Here are nine top Tx2 achievements to date:

1) Amur tigers: Siberian tigers – the biggest of all cats – live in the border lands between Russia and northeastern China. In 2013, under Tx2, China and Russia agreed to coordinate their efforts to protect them. They had not been seen on China’s side of the border since the 1940’s. Thanks to significant investments in tiger conservation by both Russia and China, in 2015, a WWF camera trap recorded images of a mother and her playful cubs 20 miles inside the Chinese border. The distance is significant because the cubs could not have travelled that far across the border on their own – which means they were born and raised in China. The latest data show that around 21 Siberian tigers now call China home. And China announced plans in 2017 to create a major new national park in its northeastern province of Heilongjiang to further the conservation of tigers and other threatened species.

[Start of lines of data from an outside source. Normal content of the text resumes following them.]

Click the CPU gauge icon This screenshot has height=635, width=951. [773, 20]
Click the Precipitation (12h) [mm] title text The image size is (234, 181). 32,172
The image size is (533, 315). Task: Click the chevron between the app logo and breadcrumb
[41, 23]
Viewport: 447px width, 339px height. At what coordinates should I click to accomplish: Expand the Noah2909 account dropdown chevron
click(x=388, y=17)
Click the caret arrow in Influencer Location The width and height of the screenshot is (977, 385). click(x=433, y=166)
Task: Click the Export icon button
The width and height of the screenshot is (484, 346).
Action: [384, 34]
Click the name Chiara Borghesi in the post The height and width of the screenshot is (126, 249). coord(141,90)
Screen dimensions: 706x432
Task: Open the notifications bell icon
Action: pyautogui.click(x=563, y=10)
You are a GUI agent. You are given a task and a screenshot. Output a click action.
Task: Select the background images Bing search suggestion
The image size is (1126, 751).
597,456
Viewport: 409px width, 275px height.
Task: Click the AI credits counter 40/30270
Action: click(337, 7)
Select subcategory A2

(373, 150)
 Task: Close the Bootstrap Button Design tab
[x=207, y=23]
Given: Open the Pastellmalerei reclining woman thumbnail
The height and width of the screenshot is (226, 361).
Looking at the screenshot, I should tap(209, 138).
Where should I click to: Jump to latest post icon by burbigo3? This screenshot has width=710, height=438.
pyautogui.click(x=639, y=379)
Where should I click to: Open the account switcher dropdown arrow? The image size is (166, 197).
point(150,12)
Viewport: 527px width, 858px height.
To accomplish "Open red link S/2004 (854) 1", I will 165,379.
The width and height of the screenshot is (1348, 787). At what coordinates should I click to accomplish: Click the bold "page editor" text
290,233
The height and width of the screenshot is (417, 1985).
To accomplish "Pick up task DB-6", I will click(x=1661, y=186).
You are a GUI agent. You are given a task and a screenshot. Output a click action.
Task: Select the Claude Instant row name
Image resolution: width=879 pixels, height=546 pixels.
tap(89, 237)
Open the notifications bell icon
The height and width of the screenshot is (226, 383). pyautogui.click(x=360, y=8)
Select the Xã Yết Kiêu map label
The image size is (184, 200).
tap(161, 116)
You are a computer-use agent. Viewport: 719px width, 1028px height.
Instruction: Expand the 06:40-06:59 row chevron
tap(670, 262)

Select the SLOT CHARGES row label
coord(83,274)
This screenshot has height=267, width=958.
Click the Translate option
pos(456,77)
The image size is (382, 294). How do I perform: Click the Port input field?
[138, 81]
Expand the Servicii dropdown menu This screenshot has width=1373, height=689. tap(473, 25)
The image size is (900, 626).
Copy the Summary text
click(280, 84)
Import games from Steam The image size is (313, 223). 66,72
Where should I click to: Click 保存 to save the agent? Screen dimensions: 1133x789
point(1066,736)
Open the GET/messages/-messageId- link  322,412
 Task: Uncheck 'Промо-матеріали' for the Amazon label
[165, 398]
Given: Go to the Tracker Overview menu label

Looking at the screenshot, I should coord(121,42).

2) India: Home to perhaps two-thirds of the world’s wild tigers, India recently completed a year-long survey that counted 2,967 tigers, and there are indications that numerous tiger populations in the country may be stable or growing. The Indian Government is leading the way in tiger conservation investments, and the results are paying off.

3) Nepal: This tiny Himalayan country has emerged as the Usain Bolt of tiger conservation, setting the Tx2 pace for others to follow. Based on the latest government survey data, there are an estimated 235 tigers in Nepal – almost twice 2009’s number – putting Nepal on track to be the first range state to double its tiger population since the St. Petersburg summit.

A wild tiger in the forests of Bhutan

4) Bhutan: A 2015 survey in this rugged, mountainous kingdom reported a population of 103 tigers – a nearly 30% increase over the previous estimate of 75. In Royal Manas Park, the latest census counted 22 tigers at the beginning of 2018, up from 10 in 2010.

5) Russia: In addition to hosting the Tx2 summit in 2010 and cooperating with China to conserve Siberian tigers, Russia in 2015 established Bikin National Park – a vast 2.86 million acre (1.16 m hectare) expanse that extends a chain of protected areas now covering 70% of the tiger’s habitat in the Russian Far East.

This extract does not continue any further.